The bill would also serve as a reauthorization measure for the Office of Government Ethics. It would make it harder for the president to fire the office's director. It would also give the agency more leeway in launching and conducting investigations and more teeth in enforcement, including through disciplinary action for ethics violators.
The measure would double the prohibition on senior officials in the Executive Schedule from attempting to influence employees at their former agencies from one year to two. It includes a “sense of the Congress” that the president and vice president should be subject to federal conflict of interest laws and would prohibit the president from contracting with the government. The Trump Organization’s contract with the General Services Administration to operate a hotel out of the Old Post Office Building in Washington, D.C., has been subject to much controversy and multiple investigations.
Citizens for Responsibility and Ethics in Washington, which has repeatedly sued Trump and members of his administration over allegations of conflicts of interest, praised the measure as a “tremendous step in the right direction” but said in some areas, the measure did not go far enough. The measure should have done more to override Trump’s decision to allow his business to continue to operate while in office, CREW Executive Director Noah Bookbinder said.
“That decision has resonated throughout his administration, creating constant risks that the president’s own decision-making will be affected by his financial interests; exposing thousands of federal government employees to corruption risks as they are forced to interact with his businesses; and setting a tone from the top that has allowed his Cabinet members and other senior appointees, including his own relatives, to ignore their own ethical obligations,” Bookbinder said.
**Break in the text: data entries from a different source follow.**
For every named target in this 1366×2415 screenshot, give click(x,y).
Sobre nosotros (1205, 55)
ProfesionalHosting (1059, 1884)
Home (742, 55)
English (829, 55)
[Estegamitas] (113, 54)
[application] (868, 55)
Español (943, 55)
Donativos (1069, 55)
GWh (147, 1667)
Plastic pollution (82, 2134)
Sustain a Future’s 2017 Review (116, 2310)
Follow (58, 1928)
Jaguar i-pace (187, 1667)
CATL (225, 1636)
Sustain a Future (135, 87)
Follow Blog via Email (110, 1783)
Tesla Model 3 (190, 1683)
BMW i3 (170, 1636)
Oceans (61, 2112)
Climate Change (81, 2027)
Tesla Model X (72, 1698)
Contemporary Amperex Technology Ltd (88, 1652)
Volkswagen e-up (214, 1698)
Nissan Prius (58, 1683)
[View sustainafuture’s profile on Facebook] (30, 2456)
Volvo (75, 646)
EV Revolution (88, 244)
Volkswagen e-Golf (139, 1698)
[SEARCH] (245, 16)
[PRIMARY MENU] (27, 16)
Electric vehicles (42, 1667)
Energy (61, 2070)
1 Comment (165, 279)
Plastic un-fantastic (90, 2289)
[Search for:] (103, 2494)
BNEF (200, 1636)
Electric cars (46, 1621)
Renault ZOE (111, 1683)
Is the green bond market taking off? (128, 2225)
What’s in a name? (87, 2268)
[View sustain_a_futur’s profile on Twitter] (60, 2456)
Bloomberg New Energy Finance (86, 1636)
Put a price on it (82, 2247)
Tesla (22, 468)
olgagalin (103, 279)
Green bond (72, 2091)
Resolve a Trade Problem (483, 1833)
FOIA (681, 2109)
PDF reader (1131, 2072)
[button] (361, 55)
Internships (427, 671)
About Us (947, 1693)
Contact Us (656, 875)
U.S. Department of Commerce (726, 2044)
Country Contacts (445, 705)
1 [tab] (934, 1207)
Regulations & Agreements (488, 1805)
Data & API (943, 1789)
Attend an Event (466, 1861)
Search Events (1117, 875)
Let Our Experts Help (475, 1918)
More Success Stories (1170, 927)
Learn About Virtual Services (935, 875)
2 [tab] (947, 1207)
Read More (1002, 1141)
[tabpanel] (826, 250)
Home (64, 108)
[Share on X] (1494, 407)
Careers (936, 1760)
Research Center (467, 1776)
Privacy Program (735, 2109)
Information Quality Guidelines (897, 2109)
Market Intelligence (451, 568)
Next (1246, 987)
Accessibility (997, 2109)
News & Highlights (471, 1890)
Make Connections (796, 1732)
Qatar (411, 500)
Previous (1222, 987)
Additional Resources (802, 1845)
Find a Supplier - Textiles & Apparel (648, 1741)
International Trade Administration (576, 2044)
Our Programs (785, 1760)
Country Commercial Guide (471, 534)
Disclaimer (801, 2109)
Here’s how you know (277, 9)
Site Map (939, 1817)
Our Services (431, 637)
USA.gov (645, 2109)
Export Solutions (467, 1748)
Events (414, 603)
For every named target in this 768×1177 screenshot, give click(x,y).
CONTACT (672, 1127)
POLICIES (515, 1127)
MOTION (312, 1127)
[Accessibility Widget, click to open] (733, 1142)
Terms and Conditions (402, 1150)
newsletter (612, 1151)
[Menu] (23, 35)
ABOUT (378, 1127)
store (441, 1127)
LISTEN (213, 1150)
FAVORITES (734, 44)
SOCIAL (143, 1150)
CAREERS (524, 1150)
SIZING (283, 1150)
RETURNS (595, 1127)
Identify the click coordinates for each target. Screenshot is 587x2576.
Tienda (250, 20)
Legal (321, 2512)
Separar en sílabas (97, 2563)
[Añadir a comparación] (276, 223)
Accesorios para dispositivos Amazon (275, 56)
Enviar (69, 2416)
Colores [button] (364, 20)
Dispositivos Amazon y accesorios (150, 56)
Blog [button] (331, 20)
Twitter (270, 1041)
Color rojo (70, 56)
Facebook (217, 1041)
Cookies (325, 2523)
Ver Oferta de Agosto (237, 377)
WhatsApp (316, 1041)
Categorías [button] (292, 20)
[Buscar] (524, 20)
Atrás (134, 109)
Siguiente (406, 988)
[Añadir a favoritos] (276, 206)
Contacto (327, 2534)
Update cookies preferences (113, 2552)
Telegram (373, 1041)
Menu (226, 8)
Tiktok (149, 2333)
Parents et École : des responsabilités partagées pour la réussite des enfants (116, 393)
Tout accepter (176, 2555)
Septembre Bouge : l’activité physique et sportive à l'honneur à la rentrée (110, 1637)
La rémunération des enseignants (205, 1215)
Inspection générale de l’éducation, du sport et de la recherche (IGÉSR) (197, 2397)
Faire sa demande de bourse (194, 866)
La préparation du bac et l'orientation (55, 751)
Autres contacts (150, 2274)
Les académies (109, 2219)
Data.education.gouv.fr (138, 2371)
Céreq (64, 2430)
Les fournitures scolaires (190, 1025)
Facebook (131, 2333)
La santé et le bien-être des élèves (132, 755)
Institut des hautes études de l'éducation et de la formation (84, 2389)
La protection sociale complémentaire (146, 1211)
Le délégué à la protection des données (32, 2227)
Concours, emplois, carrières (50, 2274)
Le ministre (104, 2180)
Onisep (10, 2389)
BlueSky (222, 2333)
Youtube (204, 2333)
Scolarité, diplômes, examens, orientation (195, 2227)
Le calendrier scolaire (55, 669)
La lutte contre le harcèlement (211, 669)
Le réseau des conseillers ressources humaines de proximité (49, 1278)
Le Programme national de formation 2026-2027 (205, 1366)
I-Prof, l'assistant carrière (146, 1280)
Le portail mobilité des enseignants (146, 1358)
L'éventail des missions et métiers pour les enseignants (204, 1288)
Rep. John Sarbanes, D-Md., the bill’s lead author, said Democrats' sweeping House victories in November were in part due to their promise to clean up corruption in Washington.
“The bold, transformative set of reforms that we introduced today will strengthen our democracy and return political power to the people by making it easier, not harder, to vote, ending the dominance of big money in our politics and ensuring that public officials actually serve the public,” Sarbanes said.